A defesa de Fábio Luís Lula da Silva, o Lulinha, declarou nesta quinta-feira (26) que o filho do presidente Luiz Inácio Lula da Silva está “absolutamente tranquilo” diante da quebra de seus sigilos bancário, fiscal e telemático determinada pelo ministro André Mendonça, do Supremo Tribunal Federal (STF), e aprovada também pela Comissão Parlamentar Mista de Inquérito (CPMI) do INSS.
Em nota, o advogado Guilherme Suguimori Santos reiterou que Lulinha “não teve nenhuma participação nas fraudes do INSS e não cometeu qualquer crime”. O defensor informou ter protocolado pedido de acesso à decisão de Mendonça e afirmou que toda a documentação solicitada será entregue voluntariamente à Corte.
Quebra de sigilo “dispensável”, diz defesa
Santos classificou a medida como “dispensável”, argumentando que “não é necessário coagir quem desde o início demonstrou interesse inequívoco em contribuir”. Segundo ele, Fábio Luís já havia manifestado disposição para prestar esclarecimentos e fornecer documentos, etapa considerada “inevitável para dissipar ilações e evitar politização” de seu nome.
Autorização no STF e tensão na CPMI
A decisão de Mendonça, assinada em janeiro, atendeu a pedido da Polícia Federal no inquérito que apura supostas fraudes previdenciárias. Horas antes da nota da defesa, a CPMI do INSS aprovou a mesma medida em votação simbólica, o que provocou confronto entre parlamentares. Durante a sessão, o deputado Luiz Lima (PL-RJ) levou um soco no rosto desferido pelo deputado Rogério Correia (PT-MG).

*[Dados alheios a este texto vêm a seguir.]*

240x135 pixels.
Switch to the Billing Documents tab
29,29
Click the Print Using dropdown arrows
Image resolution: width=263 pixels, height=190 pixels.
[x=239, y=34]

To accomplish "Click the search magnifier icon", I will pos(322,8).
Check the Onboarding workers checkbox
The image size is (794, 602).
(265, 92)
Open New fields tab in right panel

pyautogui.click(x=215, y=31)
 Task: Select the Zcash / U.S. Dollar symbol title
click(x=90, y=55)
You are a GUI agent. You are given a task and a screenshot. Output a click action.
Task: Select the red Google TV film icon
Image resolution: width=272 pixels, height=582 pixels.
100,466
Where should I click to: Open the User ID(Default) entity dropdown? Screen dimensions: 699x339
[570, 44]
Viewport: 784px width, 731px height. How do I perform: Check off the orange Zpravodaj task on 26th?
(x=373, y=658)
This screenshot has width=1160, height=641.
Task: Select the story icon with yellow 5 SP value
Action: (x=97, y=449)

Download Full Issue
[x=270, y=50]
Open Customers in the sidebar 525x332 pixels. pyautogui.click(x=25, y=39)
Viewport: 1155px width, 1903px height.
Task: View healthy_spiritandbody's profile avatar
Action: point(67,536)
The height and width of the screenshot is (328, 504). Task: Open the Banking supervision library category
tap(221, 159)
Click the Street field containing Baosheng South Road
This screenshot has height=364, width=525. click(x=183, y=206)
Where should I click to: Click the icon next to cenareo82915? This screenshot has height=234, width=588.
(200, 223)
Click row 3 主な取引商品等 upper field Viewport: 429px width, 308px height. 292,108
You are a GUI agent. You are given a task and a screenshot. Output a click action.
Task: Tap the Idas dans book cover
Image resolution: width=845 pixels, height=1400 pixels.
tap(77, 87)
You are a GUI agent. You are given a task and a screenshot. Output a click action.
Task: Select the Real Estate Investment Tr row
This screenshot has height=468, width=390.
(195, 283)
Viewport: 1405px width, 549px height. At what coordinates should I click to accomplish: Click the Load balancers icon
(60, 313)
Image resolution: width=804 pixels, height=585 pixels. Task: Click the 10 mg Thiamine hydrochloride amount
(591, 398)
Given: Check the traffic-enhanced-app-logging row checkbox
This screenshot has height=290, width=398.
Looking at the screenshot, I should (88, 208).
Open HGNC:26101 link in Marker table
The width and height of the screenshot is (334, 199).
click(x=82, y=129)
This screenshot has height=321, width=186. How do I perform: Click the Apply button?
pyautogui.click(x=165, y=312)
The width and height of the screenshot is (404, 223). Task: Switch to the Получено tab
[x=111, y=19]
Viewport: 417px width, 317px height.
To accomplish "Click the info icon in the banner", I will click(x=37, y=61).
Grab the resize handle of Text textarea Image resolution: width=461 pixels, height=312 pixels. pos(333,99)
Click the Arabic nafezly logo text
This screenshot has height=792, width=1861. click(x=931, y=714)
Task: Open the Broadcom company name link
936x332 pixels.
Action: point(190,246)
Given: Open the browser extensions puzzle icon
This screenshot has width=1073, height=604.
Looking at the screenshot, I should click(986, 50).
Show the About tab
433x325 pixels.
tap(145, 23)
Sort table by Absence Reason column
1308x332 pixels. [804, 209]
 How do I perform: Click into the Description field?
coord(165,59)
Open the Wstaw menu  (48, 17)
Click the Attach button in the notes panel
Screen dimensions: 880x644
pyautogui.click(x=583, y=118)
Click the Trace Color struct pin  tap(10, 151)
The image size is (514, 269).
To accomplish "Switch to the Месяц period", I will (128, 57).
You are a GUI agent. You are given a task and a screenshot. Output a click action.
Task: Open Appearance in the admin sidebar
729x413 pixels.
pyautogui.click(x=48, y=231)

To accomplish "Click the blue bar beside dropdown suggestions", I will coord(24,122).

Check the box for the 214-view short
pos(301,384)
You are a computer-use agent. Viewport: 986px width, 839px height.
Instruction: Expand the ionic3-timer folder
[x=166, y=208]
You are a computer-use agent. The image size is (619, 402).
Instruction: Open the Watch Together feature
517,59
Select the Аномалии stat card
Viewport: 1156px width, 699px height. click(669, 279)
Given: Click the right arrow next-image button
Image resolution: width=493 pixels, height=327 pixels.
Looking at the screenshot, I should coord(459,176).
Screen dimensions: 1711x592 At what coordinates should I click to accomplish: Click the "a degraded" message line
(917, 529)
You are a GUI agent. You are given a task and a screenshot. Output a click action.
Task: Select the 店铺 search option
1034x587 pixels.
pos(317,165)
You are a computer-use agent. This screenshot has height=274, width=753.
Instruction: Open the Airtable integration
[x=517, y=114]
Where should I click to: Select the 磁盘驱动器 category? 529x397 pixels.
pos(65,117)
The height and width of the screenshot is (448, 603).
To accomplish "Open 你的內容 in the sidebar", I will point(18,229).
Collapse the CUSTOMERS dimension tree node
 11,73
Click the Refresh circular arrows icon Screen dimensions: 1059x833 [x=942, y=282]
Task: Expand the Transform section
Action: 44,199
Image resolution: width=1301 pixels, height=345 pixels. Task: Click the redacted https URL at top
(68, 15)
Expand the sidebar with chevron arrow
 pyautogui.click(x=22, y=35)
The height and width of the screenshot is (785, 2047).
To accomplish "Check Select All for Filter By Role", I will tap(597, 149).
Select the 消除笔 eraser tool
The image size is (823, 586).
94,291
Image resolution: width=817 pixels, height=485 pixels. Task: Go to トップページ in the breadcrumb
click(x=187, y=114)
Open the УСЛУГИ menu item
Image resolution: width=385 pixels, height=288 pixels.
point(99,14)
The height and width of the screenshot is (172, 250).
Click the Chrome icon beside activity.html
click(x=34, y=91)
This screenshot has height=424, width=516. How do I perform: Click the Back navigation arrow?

Integrantes da base governista acusam o presidente da CPMI, senador Carlos Viana (Podemos-MG), de ter cometido irregularidades na contagem de votos dos requerimentos. Viana nega qualquer fraude.
Após tomar conhecimento das duas decisões, a defesa de Fábio Luís reiterou ao STF que “fornecerá voluntariamente” todos os documentos solicitados, mantendo, segundo o advogado, a postura de colaboração adotada desde o início das investigações.